### Extract
- - - - - - -

Alongside the rise in the trend of using deep neural nets, the datasets in AFER evolved to be ever more challenging. AFER is a problem a lot of attention has been dedicated to; there are plenty of publicly available datasets such as CK+, FER+, MMI, AMHUSE [4,24,25,26] and others (see [21,27] for a comprehensive list). However, a large number of these datasets have been collected in controlled laboratory conditions with minimum variations in head pose, illumination and occlusions. Thus, they lack the uncertainty of a real-world setting, making any machine learning model trained on them have unrealistic biases and questionable robustness. Further, the size of these datasets is seldom sufficient to train the data-hungry deep models well. This has spurred on efforts toward establishing the so called datasets of facial expressions “in-the-wild”, which consist of spontaneous expressions collected in diverse and realistic settings, such as the AFEW dataset [28]. The performances of state-of-the-art models differ greatly when applied to acted data and in-the-wild data. For example, a recent method described in [29] obtained 98.06%, 82.74% and 61.52% accuracy on CK+, MMI and AffectNet datasets, respectively, of which a considerably lower result was obtained on AffectNet, the only in-the-wild dataset of the three.

- - - - - - -

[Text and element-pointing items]
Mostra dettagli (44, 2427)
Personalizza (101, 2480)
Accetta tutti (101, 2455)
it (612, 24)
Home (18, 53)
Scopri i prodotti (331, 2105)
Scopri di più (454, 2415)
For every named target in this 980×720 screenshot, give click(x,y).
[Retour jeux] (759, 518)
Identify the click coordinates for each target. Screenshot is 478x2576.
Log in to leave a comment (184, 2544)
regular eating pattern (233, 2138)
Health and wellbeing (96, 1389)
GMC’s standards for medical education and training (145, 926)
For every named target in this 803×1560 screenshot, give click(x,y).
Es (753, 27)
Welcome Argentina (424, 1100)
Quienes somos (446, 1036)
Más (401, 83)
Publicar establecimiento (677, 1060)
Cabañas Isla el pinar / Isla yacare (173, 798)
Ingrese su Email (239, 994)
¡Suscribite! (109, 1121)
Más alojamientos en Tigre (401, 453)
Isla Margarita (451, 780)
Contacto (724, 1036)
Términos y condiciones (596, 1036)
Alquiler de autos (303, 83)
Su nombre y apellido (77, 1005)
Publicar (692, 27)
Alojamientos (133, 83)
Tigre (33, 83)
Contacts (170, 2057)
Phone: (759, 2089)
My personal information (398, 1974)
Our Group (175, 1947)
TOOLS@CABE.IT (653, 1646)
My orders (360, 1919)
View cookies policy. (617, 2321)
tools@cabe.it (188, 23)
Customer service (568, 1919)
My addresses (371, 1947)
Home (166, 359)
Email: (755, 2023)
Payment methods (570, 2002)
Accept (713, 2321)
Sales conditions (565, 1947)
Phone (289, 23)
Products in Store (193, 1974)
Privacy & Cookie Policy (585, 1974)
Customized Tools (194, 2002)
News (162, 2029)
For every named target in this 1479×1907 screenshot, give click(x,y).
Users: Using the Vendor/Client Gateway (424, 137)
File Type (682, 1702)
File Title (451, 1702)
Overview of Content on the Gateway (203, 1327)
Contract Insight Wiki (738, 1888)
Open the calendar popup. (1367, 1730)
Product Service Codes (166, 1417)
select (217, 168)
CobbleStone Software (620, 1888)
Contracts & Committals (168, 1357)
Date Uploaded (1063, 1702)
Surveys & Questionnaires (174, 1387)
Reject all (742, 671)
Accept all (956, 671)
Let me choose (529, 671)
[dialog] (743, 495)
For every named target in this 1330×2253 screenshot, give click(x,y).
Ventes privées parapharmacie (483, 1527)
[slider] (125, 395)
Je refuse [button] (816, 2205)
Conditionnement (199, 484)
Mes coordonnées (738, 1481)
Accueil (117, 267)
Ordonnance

- - - - - - -

### Work to complete
Answer these questions about the passage on facial expression datasets:
(a) Under what conditions were many of the publicly available datasets collected?
(b) What do the "in-the-wild" datasets consist of?
(c) What accuracy did the method described in [29] obtain on AffectNet?

### Solution to this problem
(a) In controlled laboratory conditions with minimum variations in head pose, illumination and occlusions.
(b) Spontaneous expressions collected in diverse and realistic settings.
(c) 61.52%.